### Goal of the exercise
Could you print every record exactly as it stands?

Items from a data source

[Start of section]

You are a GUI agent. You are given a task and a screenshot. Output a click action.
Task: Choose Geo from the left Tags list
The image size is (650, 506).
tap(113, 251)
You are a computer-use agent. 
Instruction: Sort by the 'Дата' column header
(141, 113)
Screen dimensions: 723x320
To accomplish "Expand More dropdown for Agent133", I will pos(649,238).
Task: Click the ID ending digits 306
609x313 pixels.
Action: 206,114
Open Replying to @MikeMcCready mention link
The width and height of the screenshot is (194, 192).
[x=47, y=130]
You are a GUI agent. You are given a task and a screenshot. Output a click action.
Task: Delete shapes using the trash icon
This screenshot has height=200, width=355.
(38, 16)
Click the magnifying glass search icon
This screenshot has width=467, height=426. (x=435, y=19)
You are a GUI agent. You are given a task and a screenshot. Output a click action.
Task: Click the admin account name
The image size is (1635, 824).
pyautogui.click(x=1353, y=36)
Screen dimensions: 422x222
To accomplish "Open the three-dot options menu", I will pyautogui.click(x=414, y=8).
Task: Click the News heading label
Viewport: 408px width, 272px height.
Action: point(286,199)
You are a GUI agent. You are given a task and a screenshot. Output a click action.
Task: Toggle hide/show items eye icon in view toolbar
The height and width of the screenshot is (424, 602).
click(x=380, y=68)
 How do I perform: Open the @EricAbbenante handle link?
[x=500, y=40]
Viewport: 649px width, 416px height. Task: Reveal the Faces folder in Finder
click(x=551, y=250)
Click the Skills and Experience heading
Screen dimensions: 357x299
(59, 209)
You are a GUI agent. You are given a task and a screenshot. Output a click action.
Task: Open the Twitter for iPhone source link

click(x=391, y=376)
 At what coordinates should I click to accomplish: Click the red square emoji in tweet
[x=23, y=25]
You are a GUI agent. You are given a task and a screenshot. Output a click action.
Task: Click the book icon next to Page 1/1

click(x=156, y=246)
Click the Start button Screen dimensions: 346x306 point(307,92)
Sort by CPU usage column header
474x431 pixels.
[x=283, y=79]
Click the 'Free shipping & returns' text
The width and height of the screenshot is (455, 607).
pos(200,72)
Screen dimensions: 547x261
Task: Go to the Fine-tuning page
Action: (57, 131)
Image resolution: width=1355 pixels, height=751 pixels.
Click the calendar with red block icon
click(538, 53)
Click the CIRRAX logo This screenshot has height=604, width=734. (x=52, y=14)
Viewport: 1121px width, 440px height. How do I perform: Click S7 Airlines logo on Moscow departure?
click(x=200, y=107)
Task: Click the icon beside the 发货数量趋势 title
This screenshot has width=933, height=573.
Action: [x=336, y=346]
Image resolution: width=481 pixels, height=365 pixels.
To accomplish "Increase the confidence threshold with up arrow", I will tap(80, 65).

[End of section]

### Reply
You are a GUI agent. You are given a task and a screenshot. Output a click action.
Task: Choose Geo from the left Tags list
The image size is (650, 506).
tap(113, 251)
You are a computer-use agent. 
Instruction: Sort by the 'Дата' column header
(141, 113)
Screen dimensions: 723x320
To accomplish "Expand More dropdown for Agent133", I will pos(649,238).
Task: Click the ID ending digits 306
609x313 pixels.
Action: 206,114
Open Replying to @MikeMcCready mention link
The width and height of the screenshot is (194, 192).
[x=47, y=130]
You are a GUI agent. You are given a task and a screenshot. Output a click action.
Task: Delete shapes using the trash icon
This screenshot has height=200, width=355.
(38, 16)
Click the magnifying glass search icon
This screenshot has width=467, height=426. (x=435, y=19)
You are a GUI agent. You are given a task and a screenshot. Output a click action.
Task: Click the admin account name
The image size is (1635, 824).
pyautogui.click(x=1353, y=36)
Screen dimensions: 422x222
To accomplish "Open the three-dot options menu", I will pyautogui.click(x=414, y=8).
Task: Click the News heading label
Viewport: 408px width, 272px height.
Action: point(286,199)
You are a GUI agent. You are given a task and a screenshot. Output a click action.
Task: Toggle hide/show items eye icon in view toolbar
The height and width of the screenshot is (424, 602).
click(x=380, y=68)
 How do I perform: Open the @EricAbbenante handle link?
[x=500, y=40]
Viewport: 649px width, 416px height. Task: Reveal the Faces folder in Finder
click(x=551, y=250)
Click the Skills and Experience heading
Screen dimensions: 357x299
(59, 209)
You are a GUI agent. You are given a task and a screenshot. Output a click action.
Task: Open the Twitter for iPhone source link

click(x=391, y=376)
 At what coordinates should I click to accomplish: Click the red square emoji in tweet
[x=23, y=25]
You are a GUI agent. You are given a task and a screenshot. Output a click action.
Task: Click the book icon next to Page 1/1

click(x=156, y=246)
Click the Start button Screen dimensions: 346x306 point(307,92)
Sort by CPU usage column header
474x431 pixels.
[x=283, y=79]
Click the 'Free shipping & returns' text
The width and height of the screenshot is (455, 607).
pos(200,72)
Screen dimensions: 547x261
Task: Go to the Fine-tuning page
Action: (57, 131)
Image resolution: width=1355 pixels, height=751 pixels.
Click the calendar with red block icon
click(538, 53)
Click the CIRRAX logo This screenshot has height=604, width=734. (x=52, y=14)
Viewport: 1121px width, 440px height. How do I perform: Click S7 Airlines logo on Moscow departure?
click(x=200, y=107)
Task: Click the icon beside the 发货数量趋势 title
This screenshot has width=933, height=573.
Action: [x=336, y=346]
Image resolution: width=481 pixels, height=365 pixels.
To accomplish "Increase the confidence threshold with up arrow", I will tap(80, 65).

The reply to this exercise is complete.